## Required work
Return exactly, please, the line that contains "Click the help icon beside Schlagwörter" and every line after it through the end of the material that follows, leaving pictures aside.

## Task material

=== Begin Enclosure ===

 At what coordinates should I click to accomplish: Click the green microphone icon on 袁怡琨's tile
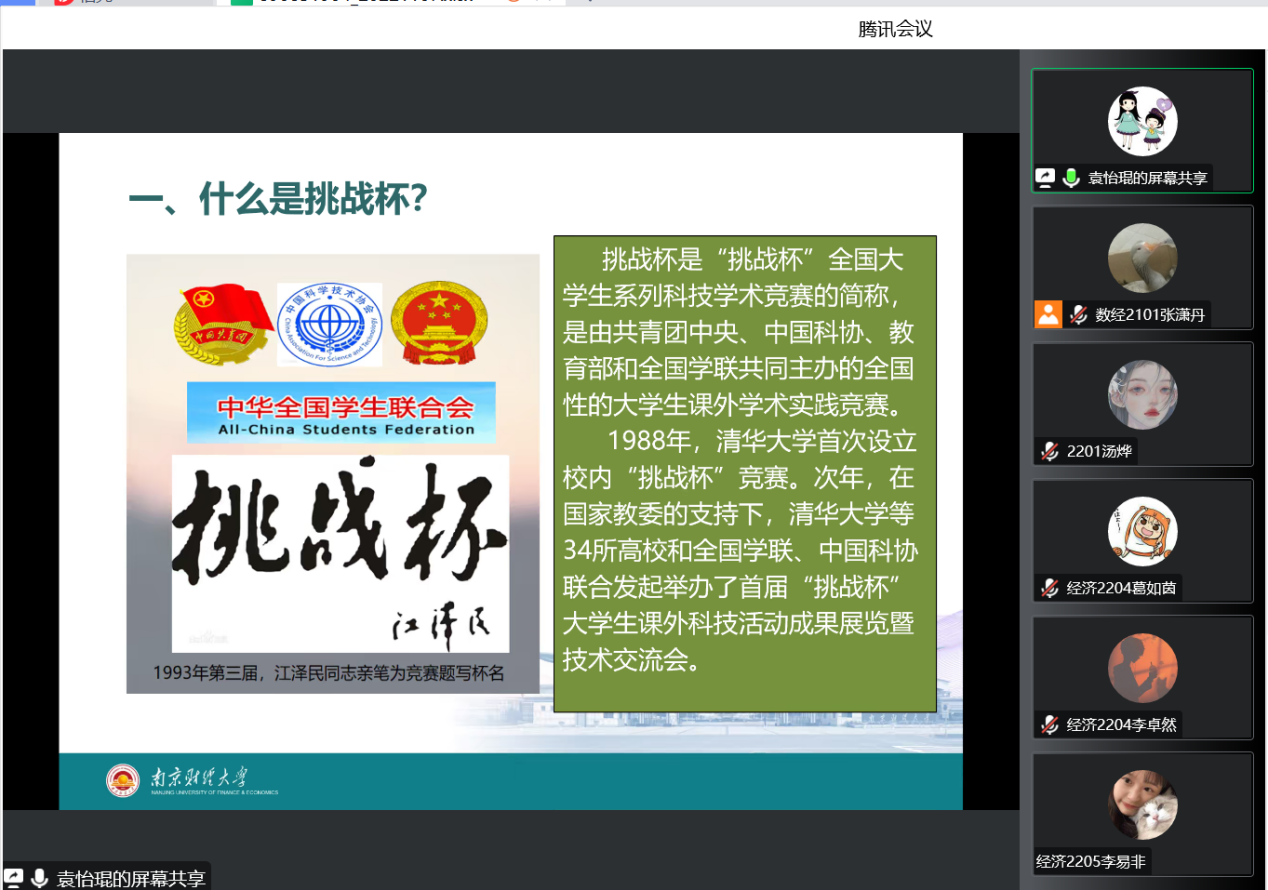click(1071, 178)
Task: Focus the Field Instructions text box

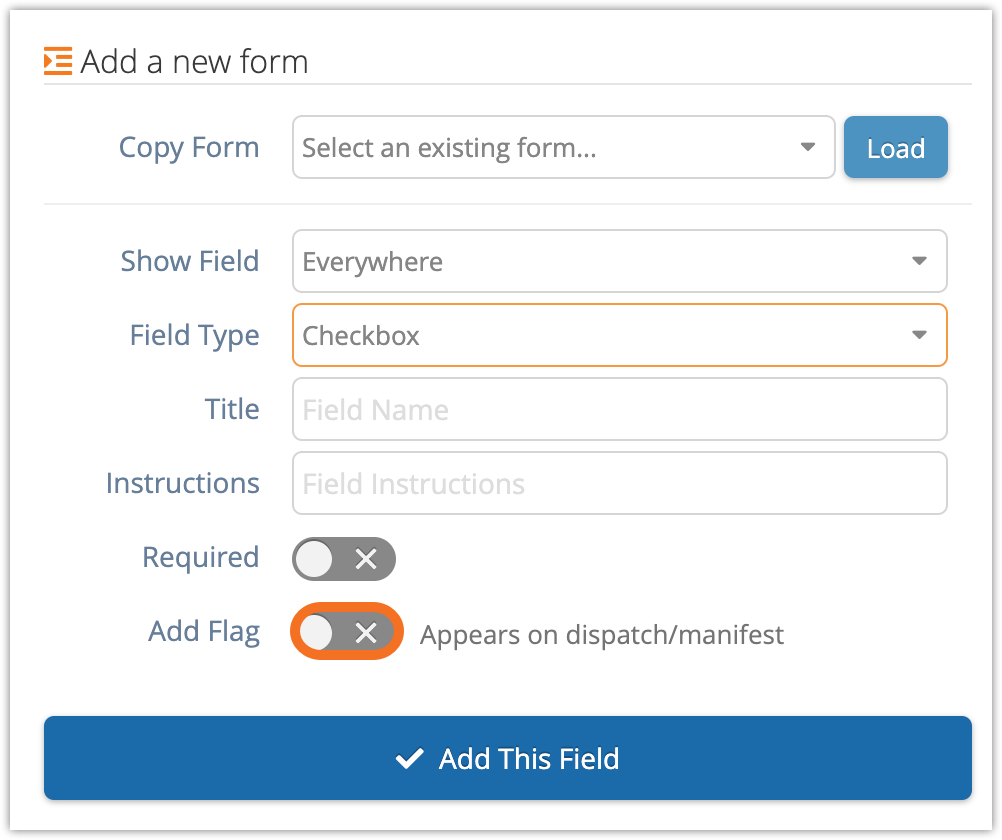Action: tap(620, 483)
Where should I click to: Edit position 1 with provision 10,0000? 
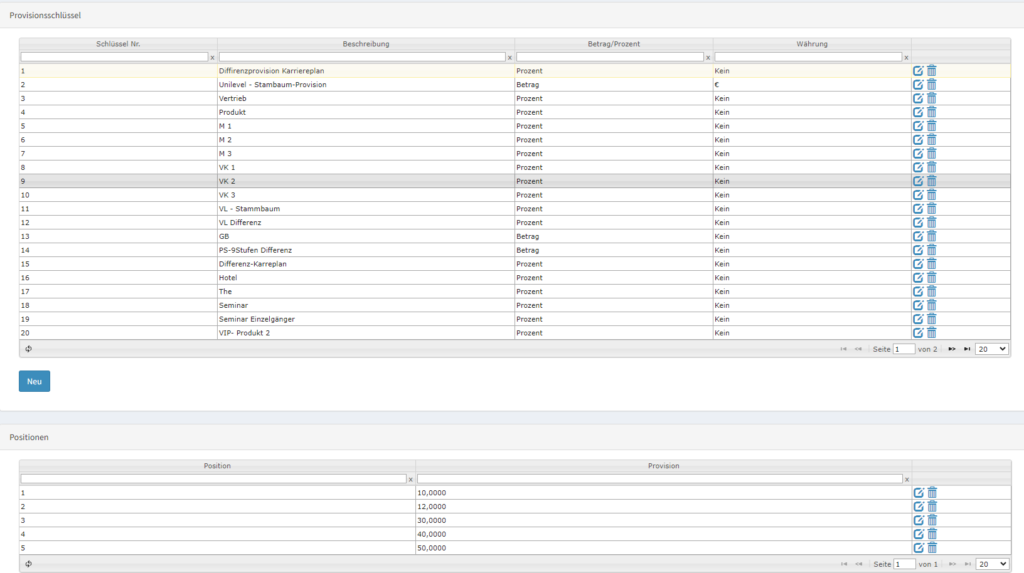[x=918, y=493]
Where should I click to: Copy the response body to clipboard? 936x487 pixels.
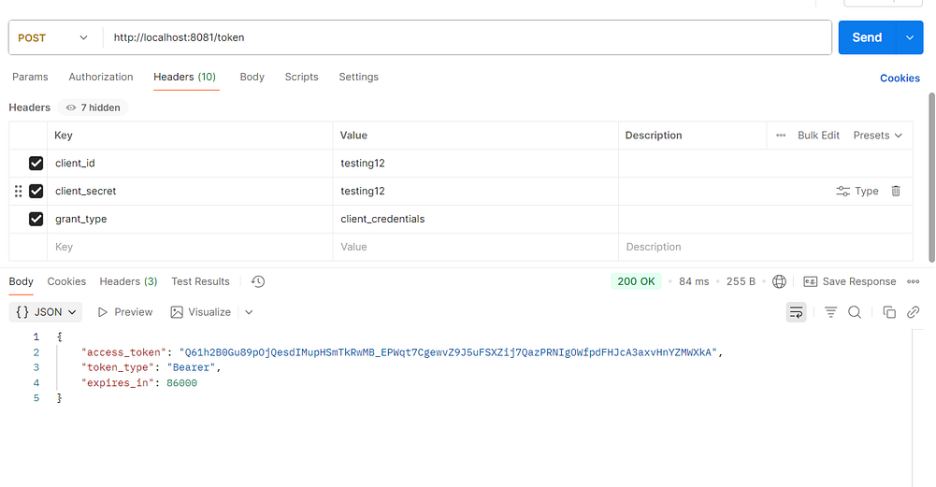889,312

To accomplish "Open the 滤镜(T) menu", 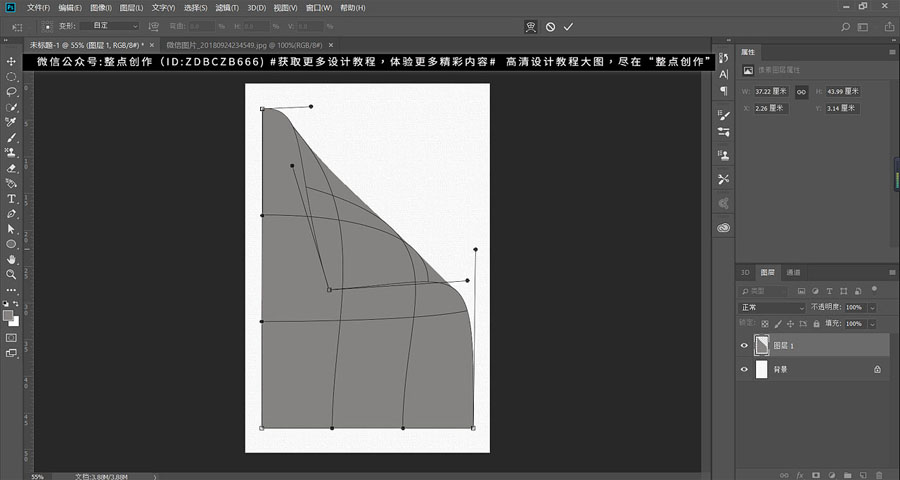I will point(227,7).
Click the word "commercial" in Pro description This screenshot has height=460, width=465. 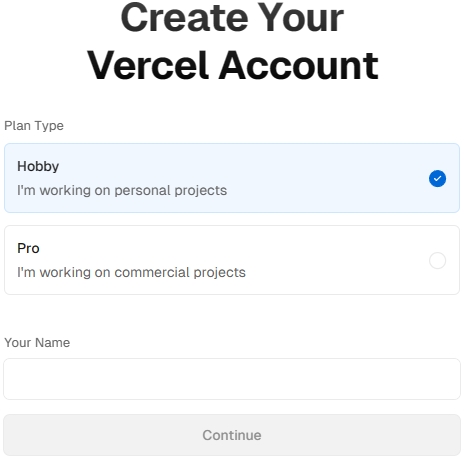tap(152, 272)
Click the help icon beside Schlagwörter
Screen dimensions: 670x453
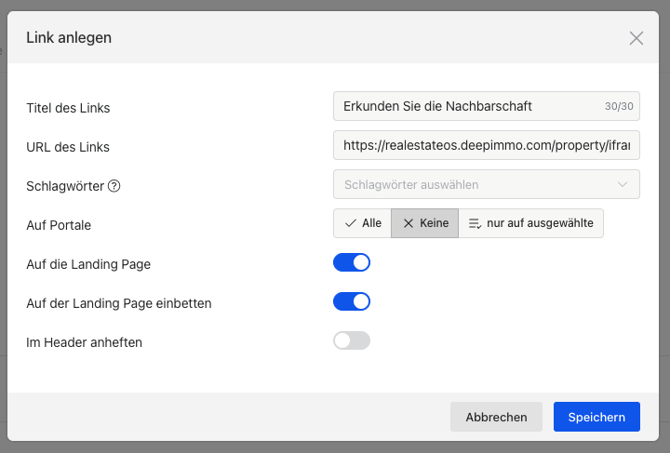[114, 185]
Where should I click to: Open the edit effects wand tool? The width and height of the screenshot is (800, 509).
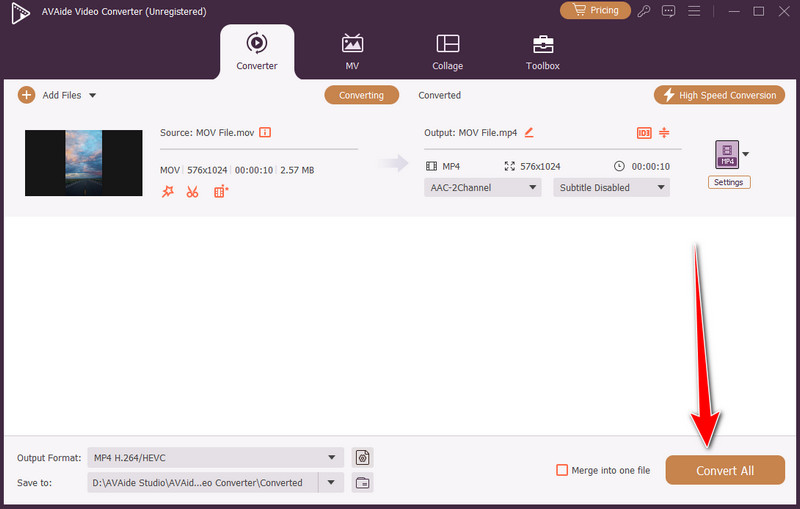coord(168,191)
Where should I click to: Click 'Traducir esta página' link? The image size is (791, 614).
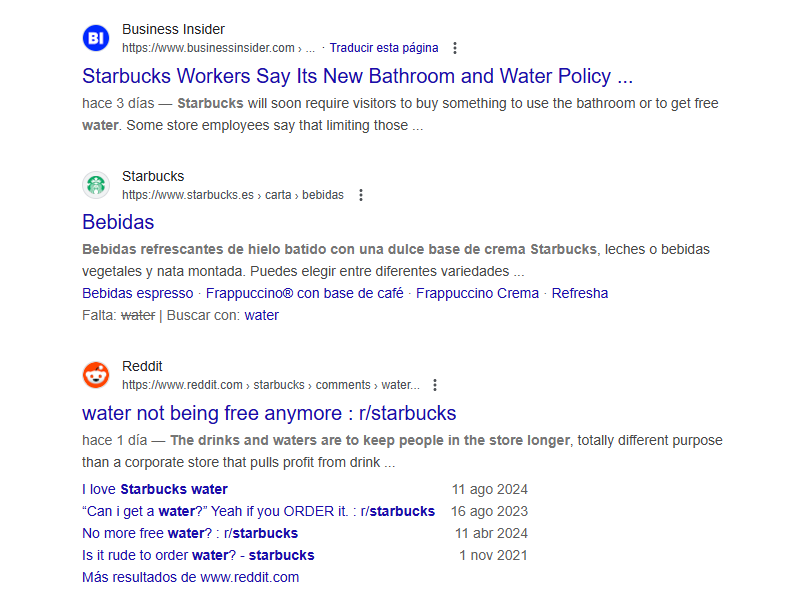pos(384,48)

=== End Enclosure ===

## Output for this exercise
Click the help icon beside Schlagwörter
Screen dimensions: 670x453
[114, 185]
Where should I click to: Open the edit effects wand tool? The width and height of the screenshot is (800, 509).
coord(168,191)
Where should I click to: Click 'Traducir esta página' link? The image size is (791, 614).
pos(384,48)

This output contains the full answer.